Beginning at the line with "Given: Check the Plot Indicator option" in the records below, return each line up to and including the last, exactly as it stands, but not the pictures.

Collected data:
##########

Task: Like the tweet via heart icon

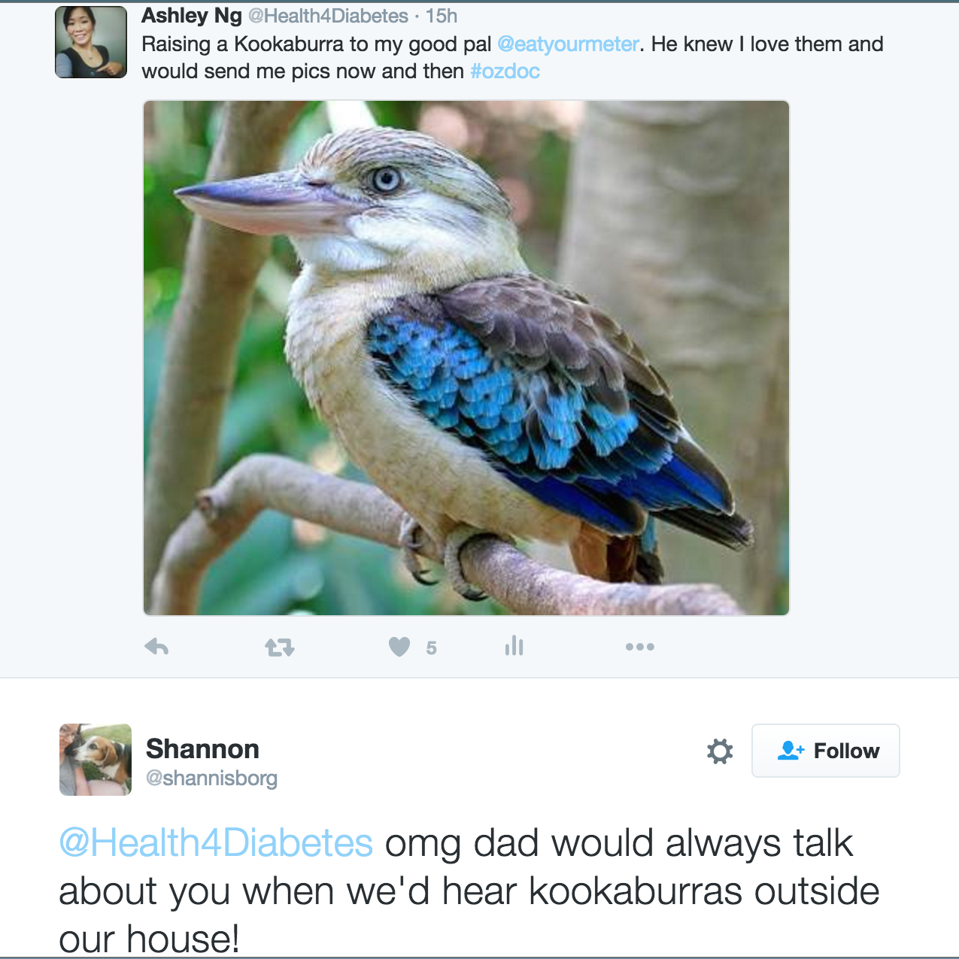Action: tap(399, 647)
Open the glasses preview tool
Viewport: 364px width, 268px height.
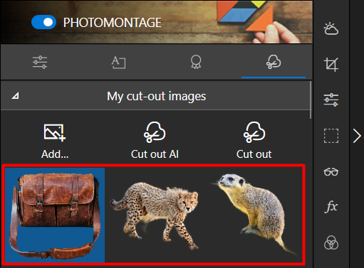point(331,171)
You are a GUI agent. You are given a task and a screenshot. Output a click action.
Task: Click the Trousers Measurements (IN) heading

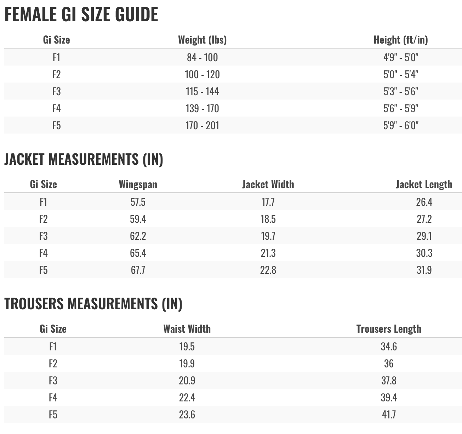(93, 304)
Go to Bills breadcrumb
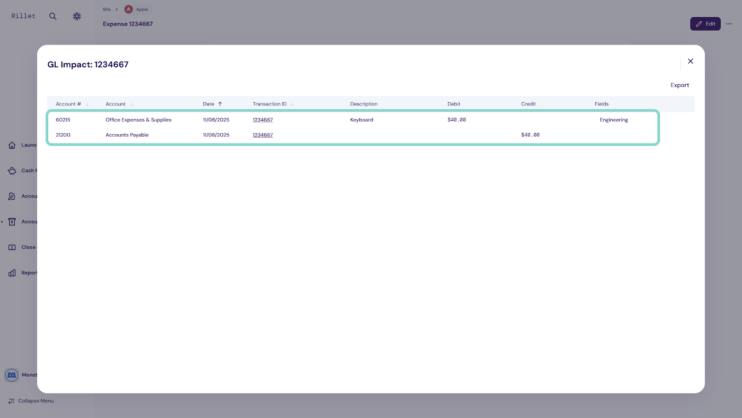This screenshot has height=418, width=742. [107, 9]
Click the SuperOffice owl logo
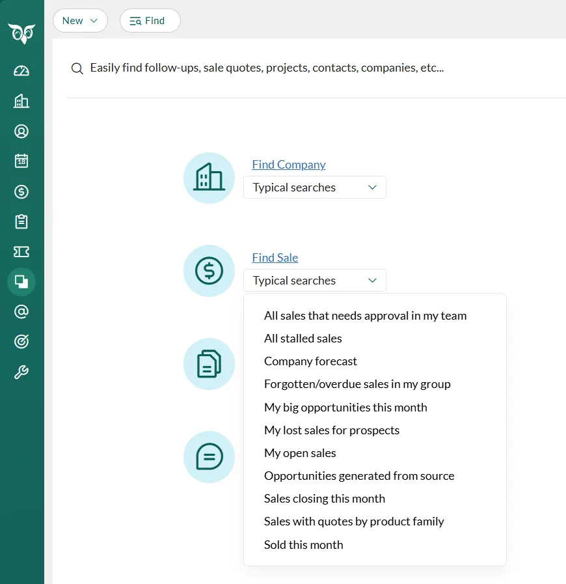Viewport: 566px width, 584px height. [x=21, y=33]
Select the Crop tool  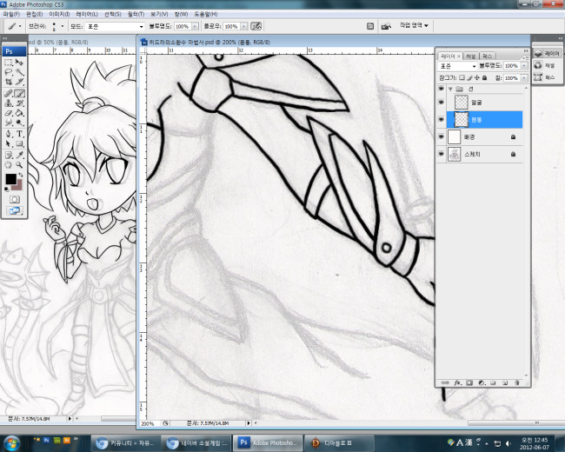point(9,83)
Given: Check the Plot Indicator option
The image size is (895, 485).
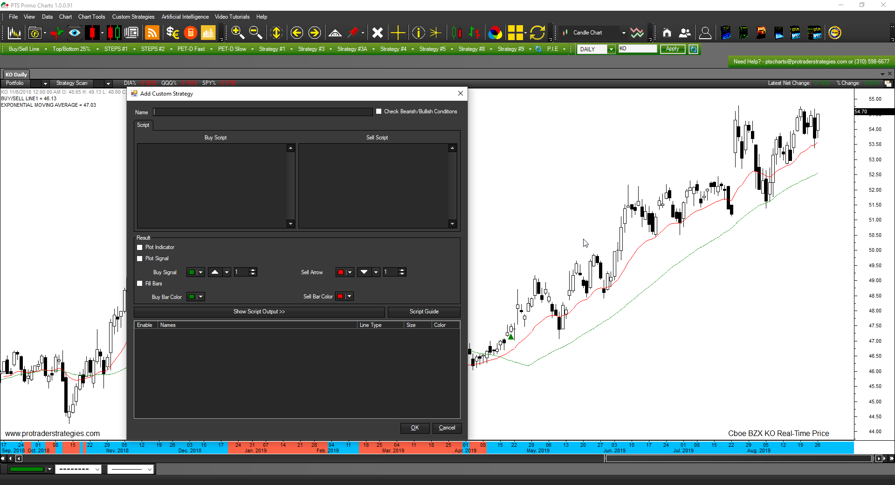Looking at the screenshot, I should click(x=140, y=248).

##########

# Output of the exercise:
Given: Check the Plot Indicator option
The image size is (895, 485).
Looking at the screenshot, I should click(x=140, y=248).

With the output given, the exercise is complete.